--- Start EXTRACTED ENTRIES ---

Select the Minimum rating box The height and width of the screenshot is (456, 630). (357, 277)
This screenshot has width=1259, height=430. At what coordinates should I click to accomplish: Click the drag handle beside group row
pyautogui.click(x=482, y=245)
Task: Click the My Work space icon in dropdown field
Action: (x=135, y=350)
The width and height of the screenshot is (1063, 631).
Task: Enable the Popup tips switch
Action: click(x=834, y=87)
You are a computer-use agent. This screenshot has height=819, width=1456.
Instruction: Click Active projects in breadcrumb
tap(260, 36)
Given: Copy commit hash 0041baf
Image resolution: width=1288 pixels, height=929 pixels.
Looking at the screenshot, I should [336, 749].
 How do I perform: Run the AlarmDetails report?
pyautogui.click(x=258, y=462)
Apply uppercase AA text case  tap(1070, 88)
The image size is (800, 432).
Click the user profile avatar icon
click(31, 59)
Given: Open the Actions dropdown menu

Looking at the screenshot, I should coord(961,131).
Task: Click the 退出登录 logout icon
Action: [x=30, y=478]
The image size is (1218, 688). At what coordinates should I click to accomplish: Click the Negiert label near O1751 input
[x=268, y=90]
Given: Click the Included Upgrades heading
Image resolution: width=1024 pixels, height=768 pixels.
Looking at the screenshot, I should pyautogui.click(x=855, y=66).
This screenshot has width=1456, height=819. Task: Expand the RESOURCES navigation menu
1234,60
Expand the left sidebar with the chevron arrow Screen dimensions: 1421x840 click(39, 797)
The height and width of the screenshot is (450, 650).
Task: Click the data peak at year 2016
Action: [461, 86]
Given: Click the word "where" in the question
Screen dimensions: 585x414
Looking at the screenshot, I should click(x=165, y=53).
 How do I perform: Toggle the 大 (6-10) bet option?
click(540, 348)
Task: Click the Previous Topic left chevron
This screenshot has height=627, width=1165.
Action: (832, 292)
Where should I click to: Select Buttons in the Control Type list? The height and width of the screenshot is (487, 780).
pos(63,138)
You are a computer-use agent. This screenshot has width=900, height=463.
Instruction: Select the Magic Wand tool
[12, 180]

--- End EXTRACTED ENTRIES ---

OBJECTIVE
Copy every line of the data above word for word.

FINAL RESULT
Select the Minimum rating box The height and width of the screenshot is (456, 630). (357, 277)
This screenshot has width=1259, height=430. At what coordinates should I click to accomplish: Click the drag handle beside group row
pyautogui.click(x=482, y=245)
Task: Click the My Work space icon in dropdown field
Action: (x=135, y=350)
The width and height of the screenshot is (1063, 631).
Task: Enable the Popup tips switch
Action: click(x=834, y=87)
You are a computer-use agent. This screenshot has height=819, width=1456.
Instruction: Click Active projects in breadcrumb
tap(260, 36)
Given: Copy commit hash 0041baf
Image resolution: width=1288 pixels, height=929 pixels.
Looking at the screenshot, I should [336, 749].
 How do I perform: Run the AlarmDetails report?
pyautogui.click(x=258, y=462)
Apply uppercase AA text case  tap(1070, 88)
The image size is (800, 432).
Click the user profile avatar icon
click(31, 59)
Given: Open the Actions dropdown menu

Looking at the screenshot, I should coord(961,131).
Task: Click the 退出登录 logout icon
Action: [x=30, y=478]
The image size is (1218, 688). At what coordinates should I click to accomplish: Click the Negiert label near O1751 input
[x=268, y=90]
Given: Click the Included Upgrades heading
Image resolution: width=1024 pixels, height=768 pixels.
Looking at the screenshot, I should pyautogui.click(x=855, y=66).
This screenshot has width=1456, height=819. Task: Expand the RESOURCES navigation menu
1234,60
Expand the left sidebar with the chevron arrow Screen dimensions: 1421x840 click(39, 797)
The height and width of the screenshot is (450, 650).
Task: Click the data peak at year 2016
Action: [461, 86]
Given: Click the word "where" in the question
Screen dimensions: 585x414
Looking at the screenshot, I should click(x=165, y=53).
 How do I perform: Toggle the 大 (6-10) bet option?
click(540, 348)
Task: Click the Previous Topic left chevron
This screenshot has height=627, width=1165.
Action: (832, 292)
Where should I click to: Select Buttons in the Control Type list? The height and width of the screenshot is (487, 780).
pos(63,138)
You are a computer-use agent. This screenshot has width=900, height=463.
Instruction: Select the Magic Wand tool
[12, 180]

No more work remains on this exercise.